Teaching Music

November 9, 2016

0 minute read

The second installment of my series ‘teaching practice tips’ deals with the teaching of music, or rather my teaching of music. I am writing this with first and second class in mind but it could be differentiated up or down.

As with all subjects, structure is essential in your lesson. There must be a clear introduction, development and conclusion in your lesson. The strands in music are

  • Listening and responding
  • Performing
  • Composing.

Inspectors in my experience like to see and hear of the musical concepts in the music curriculum in your lesson.

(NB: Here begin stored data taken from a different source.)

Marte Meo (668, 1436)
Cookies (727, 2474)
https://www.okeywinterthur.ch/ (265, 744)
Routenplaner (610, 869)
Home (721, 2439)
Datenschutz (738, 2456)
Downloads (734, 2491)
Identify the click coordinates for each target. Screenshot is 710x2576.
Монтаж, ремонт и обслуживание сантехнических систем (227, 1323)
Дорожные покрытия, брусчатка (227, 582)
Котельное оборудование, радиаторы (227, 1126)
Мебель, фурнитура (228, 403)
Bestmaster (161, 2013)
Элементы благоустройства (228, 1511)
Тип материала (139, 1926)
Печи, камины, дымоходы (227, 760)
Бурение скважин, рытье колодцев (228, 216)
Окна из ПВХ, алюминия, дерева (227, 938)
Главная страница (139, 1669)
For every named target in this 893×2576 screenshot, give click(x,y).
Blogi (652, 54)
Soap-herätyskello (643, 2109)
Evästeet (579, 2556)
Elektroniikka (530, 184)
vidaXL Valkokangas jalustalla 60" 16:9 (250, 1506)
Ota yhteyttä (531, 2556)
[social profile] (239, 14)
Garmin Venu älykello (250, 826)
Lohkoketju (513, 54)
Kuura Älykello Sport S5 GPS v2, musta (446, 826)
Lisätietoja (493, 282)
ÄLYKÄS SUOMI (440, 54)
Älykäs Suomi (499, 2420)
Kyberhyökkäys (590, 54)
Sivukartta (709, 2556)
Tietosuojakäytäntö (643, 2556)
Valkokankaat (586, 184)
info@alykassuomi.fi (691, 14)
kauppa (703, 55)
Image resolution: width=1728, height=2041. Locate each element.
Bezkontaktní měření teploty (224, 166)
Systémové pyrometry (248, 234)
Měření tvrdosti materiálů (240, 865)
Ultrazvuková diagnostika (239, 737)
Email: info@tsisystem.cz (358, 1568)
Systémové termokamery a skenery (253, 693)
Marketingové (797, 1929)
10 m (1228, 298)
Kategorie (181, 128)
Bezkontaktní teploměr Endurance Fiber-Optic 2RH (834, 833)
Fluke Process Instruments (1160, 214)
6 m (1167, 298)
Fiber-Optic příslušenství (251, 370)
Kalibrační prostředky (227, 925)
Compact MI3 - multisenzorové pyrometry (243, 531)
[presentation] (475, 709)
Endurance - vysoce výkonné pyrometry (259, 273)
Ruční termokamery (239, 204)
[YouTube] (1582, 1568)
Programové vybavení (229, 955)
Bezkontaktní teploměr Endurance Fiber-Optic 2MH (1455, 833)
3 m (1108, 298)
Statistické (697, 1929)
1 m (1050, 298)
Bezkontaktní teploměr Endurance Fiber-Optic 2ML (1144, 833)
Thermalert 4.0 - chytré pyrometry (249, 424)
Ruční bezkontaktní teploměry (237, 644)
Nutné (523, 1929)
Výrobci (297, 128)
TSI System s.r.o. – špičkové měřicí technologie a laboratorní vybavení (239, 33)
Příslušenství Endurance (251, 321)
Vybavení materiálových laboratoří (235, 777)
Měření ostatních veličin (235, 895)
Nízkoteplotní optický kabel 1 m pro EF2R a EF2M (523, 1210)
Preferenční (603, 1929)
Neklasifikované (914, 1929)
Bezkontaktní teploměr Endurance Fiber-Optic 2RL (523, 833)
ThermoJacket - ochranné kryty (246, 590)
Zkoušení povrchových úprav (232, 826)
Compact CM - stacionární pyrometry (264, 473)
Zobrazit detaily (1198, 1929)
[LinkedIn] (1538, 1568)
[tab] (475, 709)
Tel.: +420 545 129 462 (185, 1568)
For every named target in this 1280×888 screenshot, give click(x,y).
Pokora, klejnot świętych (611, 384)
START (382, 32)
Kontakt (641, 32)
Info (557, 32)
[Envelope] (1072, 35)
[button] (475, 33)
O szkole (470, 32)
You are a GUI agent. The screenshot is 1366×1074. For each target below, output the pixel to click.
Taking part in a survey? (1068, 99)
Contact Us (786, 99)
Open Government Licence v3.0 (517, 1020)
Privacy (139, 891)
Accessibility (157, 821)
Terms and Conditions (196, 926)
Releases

These include developing a sense of: • pulse • duration • tempo • pitch • dynamics • structure • timbre • texture • style etc.

I will choose the strand of performing and the strand unit of song singing for this example.


I always use the good old reliable ‘Booma Chicka Boom’ as a vocal warm up. There’s loads more vocal warms ups on you-tube. I tell the children that we will be learning a song and I ask them to remind me of musical words they have learned, e.g. pitch, pulse.


High , Low and Middle:

This game is called high, low and middle. It’s very simple – all you have to do is play a pitched instrument (you don’t have to play the instrument to do this – just play random notes, as long as you are always playing a few notes at a time and the children move around.

Then play either a high note (they stretch up), a low note (they curl up like balls) and middle note (make a cross with arms).

This website seems good, I have just signed up:http://dabbledoomusic.com/courses/irish-music-for-kids/lectures/853193#/questions/1


I play the song once for the children to hear. We discuss what the song is about. Remember to play a version or sing if you can, (I can’t) a song which is sung in a high pitch to suit the children. Read the lyrics of the song with the children.  Ask the children to clap the beat of the song. Discuss the beat in the song. I would work on two musical concepts at a time in a music lesson.

Remember you will not teach a whole song in one lesson. Start with one verse and the chorus. Always give the children a clear starting point using either your voice or an instrument.

Ask the children to sing the first verse. If they are doing really well then you could introduce rounds but this may be a bit much for one lesson!

Remember the children must always be standing when singing!


Wrap up the lesson with a vocal cool down.